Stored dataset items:
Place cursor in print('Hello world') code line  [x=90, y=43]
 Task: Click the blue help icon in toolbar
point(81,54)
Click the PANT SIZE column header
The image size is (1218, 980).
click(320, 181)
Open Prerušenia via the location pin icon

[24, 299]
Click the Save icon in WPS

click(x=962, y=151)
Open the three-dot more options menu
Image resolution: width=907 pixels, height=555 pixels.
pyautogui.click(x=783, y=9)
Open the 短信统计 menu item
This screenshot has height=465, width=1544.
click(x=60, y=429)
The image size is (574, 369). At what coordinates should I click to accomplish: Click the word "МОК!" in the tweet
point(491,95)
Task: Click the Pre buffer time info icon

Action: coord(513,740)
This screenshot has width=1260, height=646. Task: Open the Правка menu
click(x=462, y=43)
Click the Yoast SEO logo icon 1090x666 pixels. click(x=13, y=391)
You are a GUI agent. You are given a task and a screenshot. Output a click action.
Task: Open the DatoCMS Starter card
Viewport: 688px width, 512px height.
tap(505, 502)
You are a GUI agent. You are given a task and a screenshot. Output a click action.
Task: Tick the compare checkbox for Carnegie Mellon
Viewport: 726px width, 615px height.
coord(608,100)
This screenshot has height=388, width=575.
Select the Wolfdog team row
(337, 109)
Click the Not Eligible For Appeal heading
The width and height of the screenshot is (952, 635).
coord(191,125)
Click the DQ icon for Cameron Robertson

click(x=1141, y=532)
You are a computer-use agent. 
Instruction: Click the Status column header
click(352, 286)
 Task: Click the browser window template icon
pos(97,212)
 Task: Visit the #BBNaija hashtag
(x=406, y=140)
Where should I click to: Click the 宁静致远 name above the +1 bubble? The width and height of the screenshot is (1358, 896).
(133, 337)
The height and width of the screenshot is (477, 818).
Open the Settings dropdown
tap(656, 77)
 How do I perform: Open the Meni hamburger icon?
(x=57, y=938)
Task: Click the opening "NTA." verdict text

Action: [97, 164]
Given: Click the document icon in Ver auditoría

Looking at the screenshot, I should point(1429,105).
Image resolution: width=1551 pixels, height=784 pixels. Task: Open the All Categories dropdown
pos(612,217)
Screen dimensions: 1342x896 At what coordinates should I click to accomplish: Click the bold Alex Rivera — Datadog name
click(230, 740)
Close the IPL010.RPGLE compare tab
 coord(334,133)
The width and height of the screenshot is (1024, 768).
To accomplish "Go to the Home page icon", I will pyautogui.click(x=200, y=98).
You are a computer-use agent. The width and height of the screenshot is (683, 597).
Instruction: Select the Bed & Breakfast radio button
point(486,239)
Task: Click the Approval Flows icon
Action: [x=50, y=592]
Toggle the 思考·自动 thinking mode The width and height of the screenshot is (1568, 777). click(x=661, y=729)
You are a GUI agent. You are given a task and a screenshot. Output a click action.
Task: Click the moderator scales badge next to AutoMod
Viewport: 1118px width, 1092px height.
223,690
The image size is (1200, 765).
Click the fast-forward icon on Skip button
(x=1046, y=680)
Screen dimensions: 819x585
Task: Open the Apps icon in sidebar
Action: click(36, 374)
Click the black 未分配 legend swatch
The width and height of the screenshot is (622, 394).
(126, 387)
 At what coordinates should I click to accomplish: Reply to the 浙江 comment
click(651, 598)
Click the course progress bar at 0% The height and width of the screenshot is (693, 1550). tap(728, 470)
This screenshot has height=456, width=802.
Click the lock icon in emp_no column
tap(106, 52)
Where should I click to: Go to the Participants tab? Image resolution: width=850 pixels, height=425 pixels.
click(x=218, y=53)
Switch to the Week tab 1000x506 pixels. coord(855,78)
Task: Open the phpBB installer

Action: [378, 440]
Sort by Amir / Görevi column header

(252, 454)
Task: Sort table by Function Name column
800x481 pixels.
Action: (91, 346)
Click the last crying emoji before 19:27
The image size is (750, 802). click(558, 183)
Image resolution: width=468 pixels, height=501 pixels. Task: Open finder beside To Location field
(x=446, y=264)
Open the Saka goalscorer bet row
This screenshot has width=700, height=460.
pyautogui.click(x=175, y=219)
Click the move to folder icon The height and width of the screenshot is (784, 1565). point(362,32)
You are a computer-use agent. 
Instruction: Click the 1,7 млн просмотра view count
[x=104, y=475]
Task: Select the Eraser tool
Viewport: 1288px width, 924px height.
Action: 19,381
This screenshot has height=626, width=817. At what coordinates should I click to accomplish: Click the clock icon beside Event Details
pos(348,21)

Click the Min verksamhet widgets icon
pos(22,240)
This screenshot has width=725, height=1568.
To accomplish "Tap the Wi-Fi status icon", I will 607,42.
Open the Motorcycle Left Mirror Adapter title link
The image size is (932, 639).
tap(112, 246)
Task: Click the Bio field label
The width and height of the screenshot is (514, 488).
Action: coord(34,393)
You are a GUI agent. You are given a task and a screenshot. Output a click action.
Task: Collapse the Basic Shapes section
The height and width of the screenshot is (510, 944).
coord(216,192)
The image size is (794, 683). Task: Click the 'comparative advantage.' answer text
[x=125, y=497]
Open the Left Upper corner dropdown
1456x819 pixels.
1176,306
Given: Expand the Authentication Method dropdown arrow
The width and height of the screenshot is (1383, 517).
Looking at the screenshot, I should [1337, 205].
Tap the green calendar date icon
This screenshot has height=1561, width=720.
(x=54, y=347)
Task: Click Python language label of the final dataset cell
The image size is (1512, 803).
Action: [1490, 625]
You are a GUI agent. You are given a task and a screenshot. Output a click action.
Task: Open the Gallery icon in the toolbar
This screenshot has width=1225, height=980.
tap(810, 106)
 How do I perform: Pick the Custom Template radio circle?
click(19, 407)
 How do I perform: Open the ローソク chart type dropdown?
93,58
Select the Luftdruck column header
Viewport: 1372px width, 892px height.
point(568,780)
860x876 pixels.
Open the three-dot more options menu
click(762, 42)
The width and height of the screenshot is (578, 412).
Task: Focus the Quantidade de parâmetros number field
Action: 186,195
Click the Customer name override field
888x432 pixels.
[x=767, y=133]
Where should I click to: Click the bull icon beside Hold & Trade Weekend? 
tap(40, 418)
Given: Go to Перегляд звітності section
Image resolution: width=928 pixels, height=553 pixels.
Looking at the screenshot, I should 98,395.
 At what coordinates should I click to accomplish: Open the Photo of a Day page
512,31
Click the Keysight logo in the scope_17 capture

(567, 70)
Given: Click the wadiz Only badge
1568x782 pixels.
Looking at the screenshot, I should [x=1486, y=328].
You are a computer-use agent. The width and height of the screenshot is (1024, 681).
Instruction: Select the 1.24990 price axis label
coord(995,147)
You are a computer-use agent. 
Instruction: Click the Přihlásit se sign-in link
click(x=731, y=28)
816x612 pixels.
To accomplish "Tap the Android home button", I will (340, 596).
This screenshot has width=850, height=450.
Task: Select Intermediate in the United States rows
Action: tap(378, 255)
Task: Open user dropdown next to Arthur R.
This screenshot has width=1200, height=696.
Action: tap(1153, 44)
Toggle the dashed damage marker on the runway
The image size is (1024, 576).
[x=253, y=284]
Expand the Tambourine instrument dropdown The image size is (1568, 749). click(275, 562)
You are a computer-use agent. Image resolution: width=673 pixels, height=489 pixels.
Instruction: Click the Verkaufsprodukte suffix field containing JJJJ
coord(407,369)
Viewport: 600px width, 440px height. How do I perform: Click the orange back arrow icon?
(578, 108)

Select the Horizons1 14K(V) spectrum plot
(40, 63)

▶ _Exercise goal_
Wherever a line in the data above holds the word "section", copy that line.

▶ _Written reply_
Task: Collapse the Basic Shapes section
Given: Go to Перегляд звітності section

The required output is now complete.